Similarly, a growing array of Wi-Fi and IoT offerings are now on the market from many different vendors. Consequently, we are seeing a heterogeneous mix of extenders, smart locks, health monitoring systems, intelligent appliances — and much more — that involve different in-home network and infrastructure resources. Bringing all of these moving parts together is challenging, but the latest technological developments are enabling their convergence. This is unachievable working across proprietary technologies that cannot communicate or interact with each other. Open platforms allow NSPs to produce offerings that help consumers manage multiple IoT services easily with a minimal need for user intervention.

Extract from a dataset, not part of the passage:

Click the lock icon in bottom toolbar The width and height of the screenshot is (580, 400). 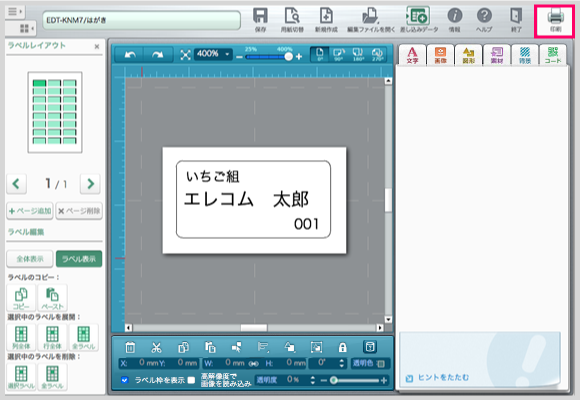343,347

Innovation to reinforce privacy within the connected home

Another set of important issues revolve around cybersecurity. As new internet-enabled devices proliferate, it will be important to secure each of the growing number of endpoints as well as the data that is flowing through the network. Unlike computers and most mobile phones, IoT devices do not tend to have security measures like antivirus and privacy protection. This is an issue that NSPs can address if they choose a home gateway based on open standards, pre-integrating security applications like the ones proposed by Technicolor and its HERO partner CUJO AI.

Conclusion

In short, the experiences and services that are increasingly being demanded by consumers will only be met by deploying in-home CPE infrastructures that can interoperate across the technology stack and among different technology providers at any given layer. NSPs that implement an agile system of services based on open source architectures will find that they have created an infrastructure that will future-proof their role as indispensable partners in managing choice and complexity for their customers.